▶ [ACTIONS TO TAKE]
a) Please rewrite the paragraph beginning "Dream dinner guests" from the fun facts about Larry more briefly, keeping its main facts.
b) In the fun facts about Larry, what class did Larry take as an elective at Marquette?
c) Resume the fun facts about Larry after their last sentence.

Fun facts about Larry:
Favorite quote: "From former Los Angeles Lakers Coach Pat Riley, quoting his father’s last words to him in an article in Sports Illustrated: 'Just remember, somewhere, someplace, sometime, you’re going to have to plant your feet, make a stand and kick some butt. And when that time comes, you do it.' While Riley related how he used that quote to spur the Lakers to victory in the 1985 NBA championship series against the Celtics, I consider that quote whenever faced with challenges that require moral courage to do the right thing.”
Dream dinner guests: “My parents. They have been gone awhile now, and I would love to go back over and learn more about their early lives, how they came to be married and parents of five boys, and their memories of my childhood. Of course, I would tell them how much I love them and how much I appreciate all they did for us. I hope I have made them proud.”
Marquette staff who had an impact: “Al McGuire and Hank Raymonds. I started at Marquette in the glory years of Marquette basketball. My freshman year we were unbeaten and ranked No. 2 when we were upset in the NCAAs. That started a lifetime love affair with Marquette basketball. I have had season tickets ever since my freshman year. I camped out for them as a student as student seating was assigned in those days. I took Hank’s Theory of Coaching Basketball class as an elective course.”

▶ [SUPPLIED INFORMATION]
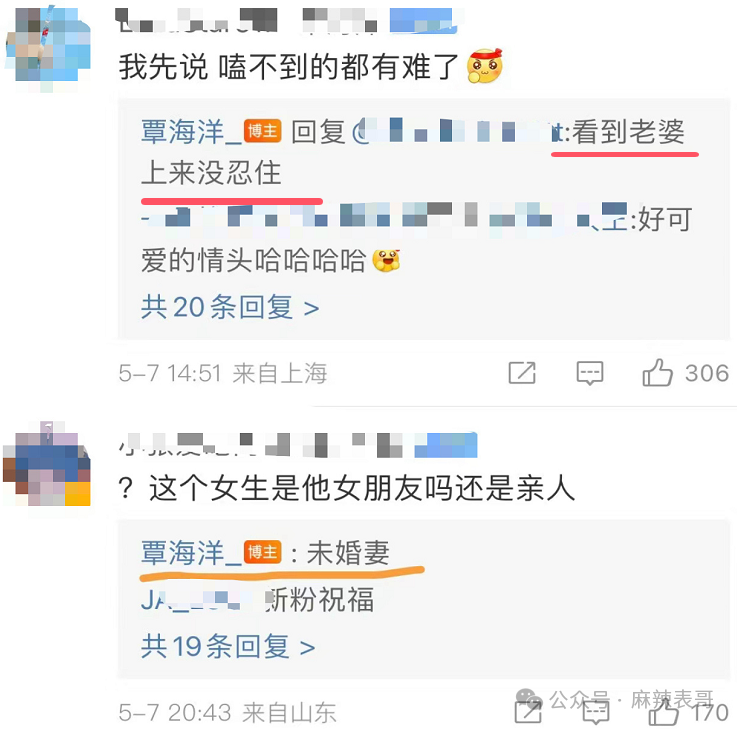This screenshot has height=729, width=737.
Task: Tap comment text 我先说 嗑不到的都有难了
Action: click(x=289, y=67)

▶ [RESULTS OF THE EXERCISE]
a) Dream dinner guests: Larry would choose his parents, who have been gone awhile. Larry would like to learn about their early lives, how they came to marry and raise five boys, and their memories of Larry's childhood. Larry would also tell them how much they are loved and appreciated for all they did, and hopes to have made them proud.

b) Hank's Theory of Coaching Basketball class.

c)
Favorite Marquette memories: “Meeting Jane in a fix-up blind date arranged by our good friends and classmates Rick and Nancy Stanley. Also, Maurice Lucas drilling a shot at the buzzer at the Milwaukee Arena to defeat the University of Wisconsin–Madison in a come-from-behind win, followed by a glorious snowstorm in the jubilant walk back to campus.”
Career he aspired to in grade school: “A Catholic priest. I attended a Catholic grade school with everyone — thousands of kids — from the neighborhood. The school was run by the Sisters of St. Joseph of LaGrange, and I had nuns as my teachers all through middle school. Vocations to religious life were highly encouraged. The life of a priest, offering the sacraments, bringing the faith to others, was very appealing at that age. I went on to the Archdiocesan High School Seminary in Chicago, but found in my teen years that celibacy was not for me. I left the seminary system and came to Marquette, but at the seminary I had four great years of faith formation and Catholic leadership training.”
Marquette legacy: Brother Tim, Bus Ad ’86, and daughters Brenna Vogel, Arts ’03, and Molly Kean, Comm ’06.
Fun facts about Jane:
Hometown: Fond du Lac, Wis.
Favorite poem: “ ‘Desiderata’ by Max Ehrman, which I first learned during my Marquette days and we have hanging on our family room wall.”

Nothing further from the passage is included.